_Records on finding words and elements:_
____

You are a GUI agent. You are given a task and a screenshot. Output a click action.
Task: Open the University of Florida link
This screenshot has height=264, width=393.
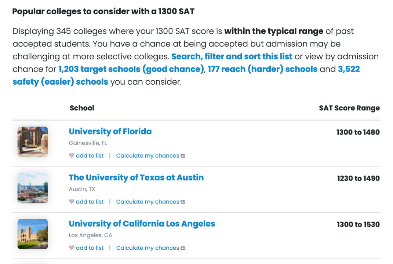coord(110,131)
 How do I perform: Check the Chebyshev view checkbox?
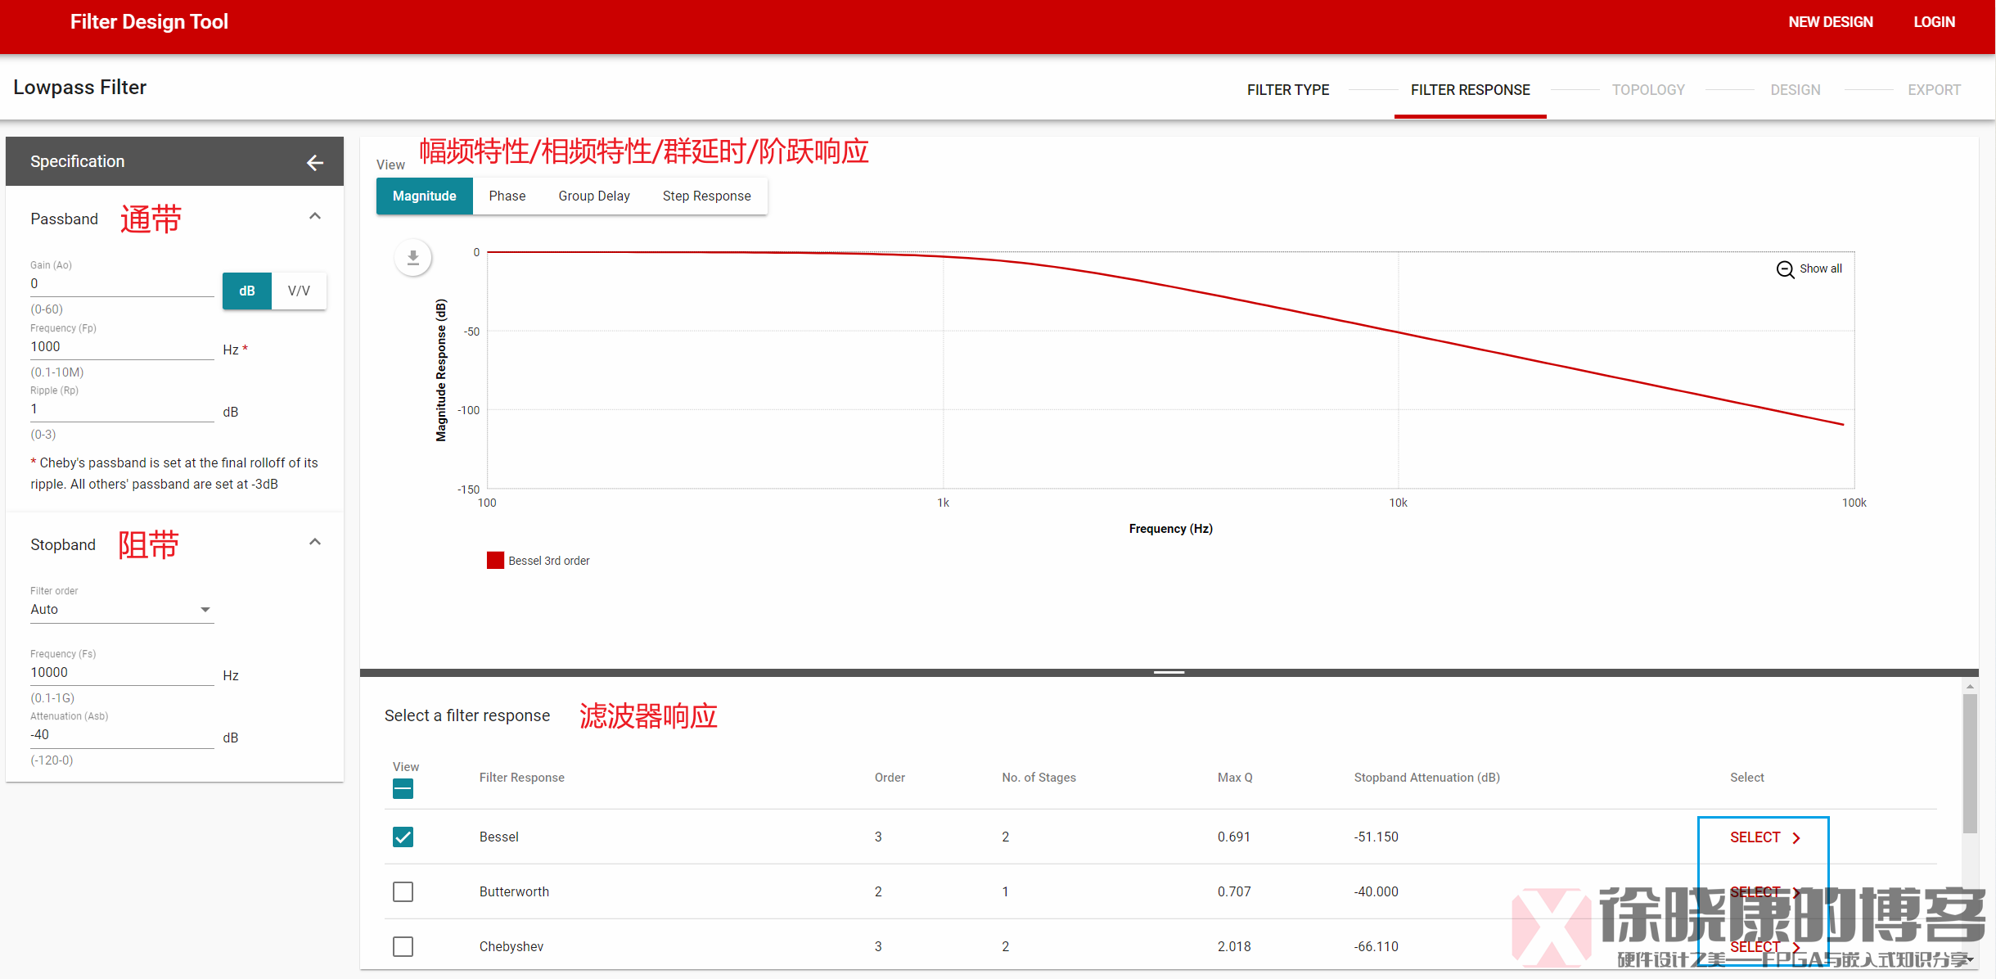pos(403,946)
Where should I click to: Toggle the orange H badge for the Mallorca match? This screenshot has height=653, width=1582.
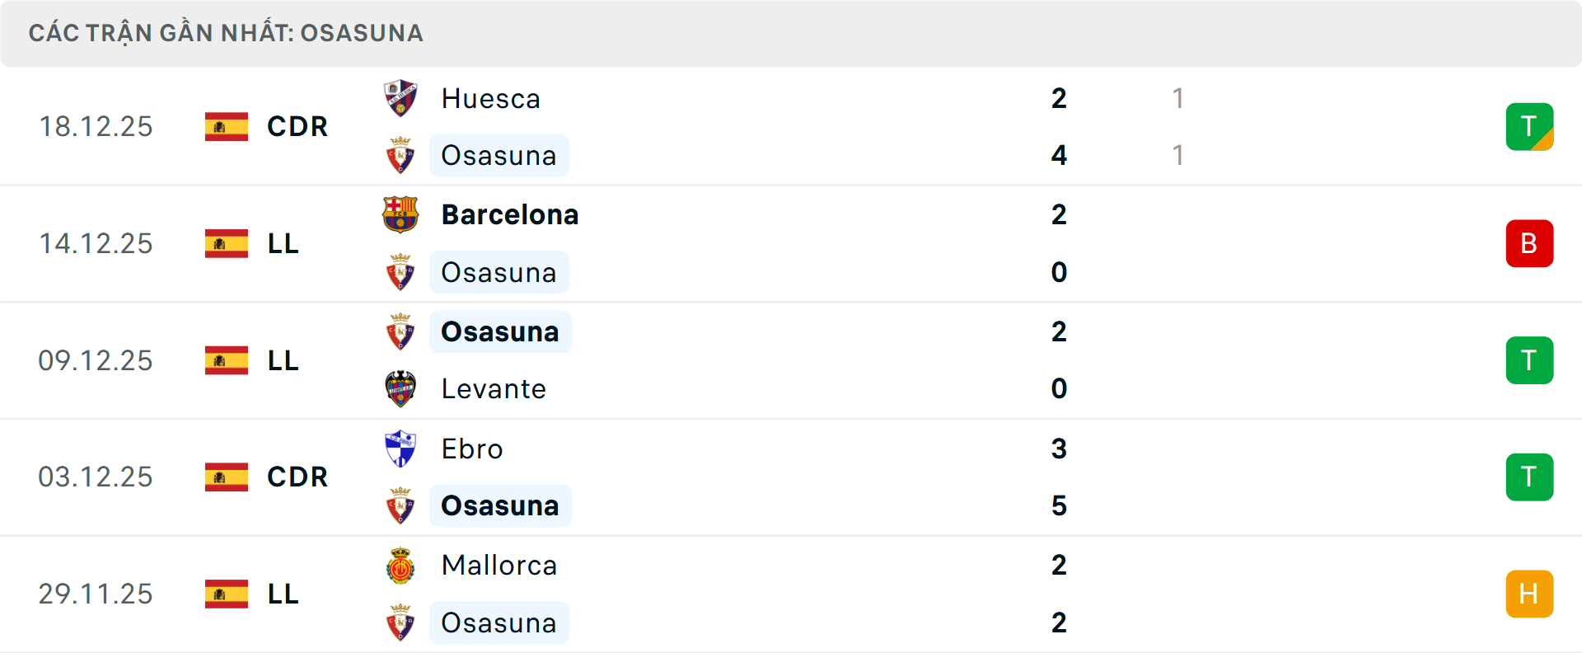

____

_Stated problem:_
Retype the records above word for word, leaving out the pictures.

_Complete response:_
You are a GUI agent. You are given a task and a screenshot. Output a click action.
Task: Open the University of Florida link
This screenshot has height=264, width=393.
coord(110,131)
 How do I perform: Check the Chebyshev view checkbox?
pos(403,946)
Where should I click to: Toggle the orange H badge for the Mallorca match? This screenshot has height=653, width=1582.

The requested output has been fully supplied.